Work instructions:
Beginning at the first line of the data, print each line exactly, stopping after the line that contains "3M™ (73, 1123)".

(Collected data)

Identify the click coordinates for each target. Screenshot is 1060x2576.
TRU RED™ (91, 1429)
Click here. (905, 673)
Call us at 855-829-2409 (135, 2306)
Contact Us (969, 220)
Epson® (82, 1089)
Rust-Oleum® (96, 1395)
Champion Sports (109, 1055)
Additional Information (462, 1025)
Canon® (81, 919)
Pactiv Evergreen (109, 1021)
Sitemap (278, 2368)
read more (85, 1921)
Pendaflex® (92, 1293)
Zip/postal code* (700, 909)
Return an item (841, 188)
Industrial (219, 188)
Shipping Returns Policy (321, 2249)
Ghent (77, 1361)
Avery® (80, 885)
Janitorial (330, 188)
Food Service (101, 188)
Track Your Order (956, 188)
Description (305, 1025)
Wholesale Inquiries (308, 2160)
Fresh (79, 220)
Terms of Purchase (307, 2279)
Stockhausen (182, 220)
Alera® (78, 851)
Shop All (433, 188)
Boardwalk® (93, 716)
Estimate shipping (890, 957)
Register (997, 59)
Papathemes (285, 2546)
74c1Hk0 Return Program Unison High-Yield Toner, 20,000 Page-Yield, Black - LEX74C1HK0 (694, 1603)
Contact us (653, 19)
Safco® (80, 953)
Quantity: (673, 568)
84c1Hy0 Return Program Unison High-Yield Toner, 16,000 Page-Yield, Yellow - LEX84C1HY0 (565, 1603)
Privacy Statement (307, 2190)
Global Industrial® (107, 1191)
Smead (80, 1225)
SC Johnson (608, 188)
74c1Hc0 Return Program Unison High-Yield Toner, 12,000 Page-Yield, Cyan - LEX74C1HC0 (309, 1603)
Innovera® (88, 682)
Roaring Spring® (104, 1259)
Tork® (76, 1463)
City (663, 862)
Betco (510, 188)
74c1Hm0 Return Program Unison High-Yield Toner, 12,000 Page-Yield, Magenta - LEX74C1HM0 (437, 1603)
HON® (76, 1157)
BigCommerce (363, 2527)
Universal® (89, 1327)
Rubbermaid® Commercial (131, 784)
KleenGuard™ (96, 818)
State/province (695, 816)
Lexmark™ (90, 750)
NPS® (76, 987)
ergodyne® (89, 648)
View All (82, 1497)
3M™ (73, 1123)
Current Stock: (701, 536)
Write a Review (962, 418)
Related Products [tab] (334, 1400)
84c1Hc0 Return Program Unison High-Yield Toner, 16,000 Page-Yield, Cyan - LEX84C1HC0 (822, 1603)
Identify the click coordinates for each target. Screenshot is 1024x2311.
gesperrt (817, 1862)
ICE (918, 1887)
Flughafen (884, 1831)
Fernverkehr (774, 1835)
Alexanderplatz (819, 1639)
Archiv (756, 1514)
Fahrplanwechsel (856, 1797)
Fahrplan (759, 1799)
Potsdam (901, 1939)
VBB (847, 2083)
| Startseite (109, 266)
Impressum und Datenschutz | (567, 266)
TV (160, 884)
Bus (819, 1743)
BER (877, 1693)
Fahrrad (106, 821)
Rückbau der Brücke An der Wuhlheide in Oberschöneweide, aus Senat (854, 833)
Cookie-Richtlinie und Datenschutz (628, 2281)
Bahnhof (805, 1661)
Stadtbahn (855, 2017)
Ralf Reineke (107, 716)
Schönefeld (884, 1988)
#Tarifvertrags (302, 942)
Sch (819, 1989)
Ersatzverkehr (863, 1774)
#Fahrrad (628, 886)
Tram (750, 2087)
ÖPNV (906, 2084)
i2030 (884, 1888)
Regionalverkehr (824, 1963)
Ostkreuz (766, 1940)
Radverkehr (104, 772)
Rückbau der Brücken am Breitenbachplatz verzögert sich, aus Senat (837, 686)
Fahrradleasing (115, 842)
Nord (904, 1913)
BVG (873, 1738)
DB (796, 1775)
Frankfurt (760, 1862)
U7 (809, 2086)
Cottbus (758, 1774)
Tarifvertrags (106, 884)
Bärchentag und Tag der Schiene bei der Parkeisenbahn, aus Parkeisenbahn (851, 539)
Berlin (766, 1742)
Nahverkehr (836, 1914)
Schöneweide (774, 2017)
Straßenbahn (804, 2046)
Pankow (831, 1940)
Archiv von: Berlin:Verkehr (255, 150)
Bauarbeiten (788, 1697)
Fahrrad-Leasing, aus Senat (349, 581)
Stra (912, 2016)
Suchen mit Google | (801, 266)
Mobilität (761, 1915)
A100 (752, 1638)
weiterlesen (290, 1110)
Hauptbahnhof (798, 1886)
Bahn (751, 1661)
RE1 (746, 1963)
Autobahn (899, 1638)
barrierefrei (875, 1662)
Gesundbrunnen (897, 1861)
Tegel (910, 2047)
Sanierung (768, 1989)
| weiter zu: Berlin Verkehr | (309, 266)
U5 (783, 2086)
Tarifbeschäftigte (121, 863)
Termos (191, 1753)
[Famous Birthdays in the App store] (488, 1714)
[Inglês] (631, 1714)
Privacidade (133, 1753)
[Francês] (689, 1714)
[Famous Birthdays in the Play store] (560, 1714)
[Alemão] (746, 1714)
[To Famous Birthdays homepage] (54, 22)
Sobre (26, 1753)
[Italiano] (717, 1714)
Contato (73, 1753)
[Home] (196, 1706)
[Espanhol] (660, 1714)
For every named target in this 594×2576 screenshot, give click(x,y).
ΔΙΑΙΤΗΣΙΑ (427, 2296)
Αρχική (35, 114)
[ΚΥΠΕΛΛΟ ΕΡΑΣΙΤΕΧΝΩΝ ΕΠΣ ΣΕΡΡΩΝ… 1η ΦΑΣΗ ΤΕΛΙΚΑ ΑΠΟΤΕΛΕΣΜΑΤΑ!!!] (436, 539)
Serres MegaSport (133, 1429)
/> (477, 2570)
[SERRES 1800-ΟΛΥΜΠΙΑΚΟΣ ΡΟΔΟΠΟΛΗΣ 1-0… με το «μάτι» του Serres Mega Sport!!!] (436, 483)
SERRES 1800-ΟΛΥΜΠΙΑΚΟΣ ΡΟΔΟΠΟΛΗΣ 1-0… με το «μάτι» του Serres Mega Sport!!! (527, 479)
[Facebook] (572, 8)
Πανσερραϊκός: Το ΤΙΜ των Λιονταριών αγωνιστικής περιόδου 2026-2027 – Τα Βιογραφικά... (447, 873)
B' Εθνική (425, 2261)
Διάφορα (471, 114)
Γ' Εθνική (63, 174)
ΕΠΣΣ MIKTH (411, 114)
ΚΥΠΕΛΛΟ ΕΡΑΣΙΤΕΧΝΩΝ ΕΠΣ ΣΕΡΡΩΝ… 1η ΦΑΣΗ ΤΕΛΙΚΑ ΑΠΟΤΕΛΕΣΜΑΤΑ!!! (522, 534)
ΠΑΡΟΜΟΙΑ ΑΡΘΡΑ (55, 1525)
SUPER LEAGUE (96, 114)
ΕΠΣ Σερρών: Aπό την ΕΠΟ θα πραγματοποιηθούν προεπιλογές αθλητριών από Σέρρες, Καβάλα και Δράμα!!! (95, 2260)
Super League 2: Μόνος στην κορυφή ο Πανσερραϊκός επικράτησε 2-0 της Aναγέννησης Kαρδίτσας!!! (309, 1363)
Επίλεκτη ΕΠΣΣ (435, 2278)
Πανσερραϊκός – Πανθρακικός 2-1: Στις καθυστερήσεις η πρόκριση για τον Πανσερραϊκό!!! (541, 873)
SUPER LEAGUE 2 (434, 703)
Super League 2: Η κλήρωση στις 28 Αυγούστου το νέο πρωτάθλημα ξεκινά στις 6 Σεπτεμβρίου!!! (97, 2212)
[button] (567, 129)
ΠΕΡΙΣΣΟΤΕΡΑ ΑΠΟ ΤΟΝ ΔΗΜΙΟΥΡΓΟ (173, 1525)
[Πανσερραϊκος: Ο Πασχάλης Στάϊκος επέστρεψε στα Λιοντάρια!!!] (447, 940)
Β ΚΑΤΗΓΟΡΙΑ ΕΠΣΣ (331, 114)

Response for this exercise:
Identify the click coordinates for each target. Screenshot is 1060x2576.
TRU RED™ (91, 1429)
Click here. (905, 673)
Call us at 855-829-2409 (135, 2306)
Contact Us (969, 220)
Epson® (82, 1089)
Rust-Oleum® (96, 1395)
Champion Sports (109, 1055)
Additional Information (462, 1025)
Canon® (81, 919)
Pactiv Evergreen (109, 1021)
Sitemap (278, 2368)
read more (85, 1921)
Pendaflex® (92, 1293)
Zip/postal code* (700, 909)
Return an item (841, 188)
Industrial (219, 188)
Shipping Returns Policy (321, 2249)
Ghent (77, 1361)
Avery® (80, 885)
Janitorial (330, 188)
Food Service (101, 188)
Track Your Order (956, 188)
Description (305, 1025)
Wholesale Inquiries (308, 2160)
Fresh (79, 220)
Terms of Purchase (307, 2279)
Stockhausen (182, 220)
Alera® (78, 851)
Shop All (433, 188)
Boardwalk® (93, 716)
Estimate shipping (890, 957)
Register (997, 59)
Papathemes (285, 2546)
74c1Hk0 Return Program Unison High-Yield Toner, 20,000 Page-Yield, Black - LEX74C1HK0 (694, 1603)
Contact us (653, 19)
Safco® (80, 953)
Quantity: (673, 568)
84c1Hy0 Return Program Unison High-Yield Toner, 16,000 Page-Yield, Yellow - LEX84C1HY0 (565, 1603)
Privacy Statement (307, 2190)
Global Industrial® (107, 1191)
Smead (80, 1225)
SC Johnson (608, 188)
74c1Hc0 Return Program Unison High-Yield Toner, 12,000 Page-Yield, Cyan - LEX74C1HC0 (309, 1603)
Innovera® (88, 682)
Roaring Spring® (104, 1259)
Tork® (76, 1463)
City (663, 862)
Betco (510, 188)
74c1Hm0 Return Program Unison High-Yield Toner, 12,000 Page-Yield, Magenta - LEX74C1HM0 (437, 1603)
HON® (76, 1157)
BigCommerce (363, 2527)
Universal® (89, 1327)
Rubbermaid® Commercial (131, 784)
KleenGuard™ (96, 818)
State/province (695, 816)
Lexmark™ (90, 750)
NPS® (76, 987)
ergodyne® (89, 648)
View All (82, 1497)
3M™ (73, 1123)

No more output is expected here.